**SOURCE DOCUMENT**.
######

Table of Contents
Executive Summary | The Data | Analysis | Conclusion | Recommendations
New Light Technologies (NLT) requested an economic analysis utilizing Yelp cost estimates ($, $$, $$$, $$$$) to estimate neighborhood affluence. In thinking about conventional sources of economic data like the U.S. Census Bureau or the IRS two major flaws we can identify are the reporting-lags in acquiring this data and the ability to slice and dice the data in varied ways. How can we develop a tool leveraging more agile data sources (like Yelp) that will help us measure local economic activity?
Our initial approach was to build a supervised learning, linear regression model, but we found that defining a proper affluence metric using IRS zipcode-level AGI (adjusted gross income) was difficult. While traditional methods typically estimate wealth of a locality based on demographic characteristics like income, the novelty of our new approach — conducting an unsupervised learning analysis with clustering algorithms — is in its use of big data related to commercial activity and cost of product and services as an indicator of affluence.
Counting the number of business in each price range ($, $$, $$$, $$$$) on Yelp´s result page, we were able to use a K Means Model to create four distinct clusters.
- $ cluster: Limited activity across all price ranges $, $$, $$$, $$$$
- $$ cluster: Moderate activity in $ and $$. Limited activity in $$$ and $$$$
- $$$ cluster: Highest activity in $$. Increased activity in $$$ and $$$$
- $$$$ cluster: Highest activity in $$$ and $$$$. High activity in $$
We developed a Python Class that, given a list of NYC zipcodes or neighborhood names, will access Yelp's Fusion API, gather data on this criteria, and use a K Means model to cluster the results. The Class also has functions to plot the queried zipcodes or neighborhoods into one of four clusters and plot the results on a map of NYC.

######

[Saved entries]

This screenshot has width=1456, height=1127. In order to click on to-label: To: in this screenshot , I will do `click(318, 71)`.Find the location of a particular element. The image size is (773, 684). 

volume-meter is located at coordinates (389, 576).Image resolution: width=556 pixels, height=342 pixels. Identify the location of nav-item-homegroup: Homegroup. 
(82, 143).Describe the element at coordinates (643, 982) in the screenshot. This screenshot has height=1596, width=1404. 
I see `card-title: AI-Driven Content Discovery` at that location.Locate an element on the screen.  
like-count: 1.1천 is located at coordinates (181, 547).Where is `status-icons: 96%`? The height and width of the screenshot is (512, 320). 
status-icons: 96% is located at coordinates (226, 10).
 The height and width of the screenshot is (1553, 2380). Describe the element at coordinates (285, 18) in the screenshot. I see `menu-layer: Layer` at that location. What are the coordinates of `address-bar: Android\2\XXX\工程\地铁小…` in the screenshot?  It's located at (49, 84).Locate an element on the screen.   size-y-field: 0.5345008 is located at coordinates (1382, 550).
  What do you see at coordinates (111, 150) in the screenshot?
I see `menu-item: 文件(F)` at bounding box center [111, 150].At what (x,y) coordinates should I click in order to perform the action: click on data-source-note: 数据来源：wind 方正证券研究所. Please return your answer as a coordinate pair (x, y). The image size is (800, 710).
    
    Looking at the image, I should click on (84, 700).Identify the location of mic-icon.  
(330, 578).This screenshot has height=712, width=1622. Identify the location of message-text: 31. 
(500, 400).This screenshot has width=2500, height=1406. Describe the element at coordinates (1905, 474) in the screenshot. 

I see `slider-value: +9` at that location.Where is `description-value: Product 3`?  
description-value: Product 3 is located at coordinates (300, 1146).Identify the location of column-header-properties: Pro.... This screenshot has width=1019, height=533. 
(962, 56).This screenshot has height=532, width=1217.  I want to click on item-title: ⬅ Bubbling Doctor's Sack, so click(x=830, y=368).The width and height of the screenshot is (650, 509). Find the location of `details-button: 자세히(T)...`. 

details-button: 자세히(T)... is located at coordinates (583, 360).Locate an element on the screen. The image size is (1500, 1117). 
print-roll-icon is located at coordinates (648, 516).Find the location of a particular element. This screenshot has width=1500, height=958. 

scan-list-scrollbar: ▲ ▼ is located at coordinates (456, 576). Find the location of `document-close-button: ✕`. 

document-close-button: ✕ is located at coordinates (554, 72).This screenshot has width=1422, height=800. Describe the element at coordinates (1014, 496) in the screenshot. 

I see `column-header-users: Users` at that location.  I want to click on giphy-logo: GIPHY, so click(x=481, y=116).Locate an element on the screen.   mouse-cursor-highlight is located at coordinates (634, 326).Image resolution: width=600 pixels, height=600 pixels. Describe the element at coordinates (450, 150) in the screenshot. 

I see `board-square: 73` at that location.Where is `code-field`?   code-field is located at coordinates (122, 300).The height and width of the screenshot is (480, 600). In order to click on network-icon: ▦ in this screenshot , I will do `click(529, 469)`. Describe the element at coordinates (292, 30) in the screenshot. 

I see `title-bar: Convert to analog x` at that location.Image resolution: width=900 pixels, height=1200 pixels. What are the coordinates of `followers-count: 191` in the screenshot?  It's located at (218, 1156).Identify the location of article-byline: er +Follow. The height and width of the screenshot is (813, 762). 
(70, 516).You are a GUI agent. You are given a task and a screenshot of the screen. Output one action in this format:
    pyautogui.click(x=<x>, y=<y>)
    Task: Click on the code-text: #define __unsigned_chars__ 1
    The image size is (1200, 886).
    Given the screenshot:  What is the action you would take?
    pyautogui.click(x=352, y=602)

######

**THINGS TO DO**.
A - Do the following statements agree with the Yelp affluence analysis? For each one, answer yes or no and quote the deciding words: (i) The first approach tried was a supervised linear regression model. (ii) The K Means model produced five clusters. (iii) The $$$ cluster shows its highest activity in $$$ and $$$$.
B - Write what comes next in the Yelp affluence analysis, starting after its final sentence.

**LIST OF ANSWERS**.
A -
(i) Yes: "Our initial approach was to build a supervised learning, linear regression model"
(ii) No: "we were able to use a K Means Model to create four distinct clusters"
(iii) No: "$$$ cluster: Highest activity in $$."

B -
|zip||object||KMeans Clustering||String for each of 278 ZIP codes across New York City boroughs|
|location||object||KNN Classifier||String of ZIP code or text location query parameter being classified with KNN model|
|pr_1s||float||KMeans Clustering, KNN Classifier||Floating point standardized ("s") value for number of $ priced ("pr_1") establishments in top 100 best match for search location|
|pr_2ws||float||KMeans Clustering, KNN Classifier||Floating point standardized ("s") value for number of $$ priced ("pr_2") establishments in top 100 best match for search location, weighted ("w") by price level|
|pr_3ws||float||KMeans Clustering, KNN Classifier||Floating point standardized ("s") value for number of $$$ priced ("pr_3") establishments in top 100 best match for search location, weighted ("w") by price level|
|pr_4ws||float||KMeans Clustering, KNN Classifier||Floating point standardized ("s") value for number of $$$$ priced ("pr_4") establishments in top 100 best match for search location, weighted ("w") by price level|
|pr_totws||float||KMeans Clustering, KNN Classifier||Floating point standardized ("s") value for total weighted price counts ("tot", "w") for top 100 best match for search location|
Our data was acquired via Yelp's Fusion API
from yelpapi import YelpAPI. We set our Yelp Fusion API Key and established an API connection, storing the data we gathered into a
Pandas DataFrame. The search criteria included all categories (shops, restaurants, etc.), filtered on the "best match" option. We gathered the top 100 business prices and reviews from 278 NYC zipcodes.
We Gridsearched through three clustering models (K Means, Agglomerative, and Hierarchical) and changed many hyperparameters (n_clusters, inits, linkage_method, affinity...). We analyzed silhouette score, inertia and the number of observations in each cluster — K Means yielded best results. Using the Elbow method, n_clusters = 4 was found to be the best, balanced choice.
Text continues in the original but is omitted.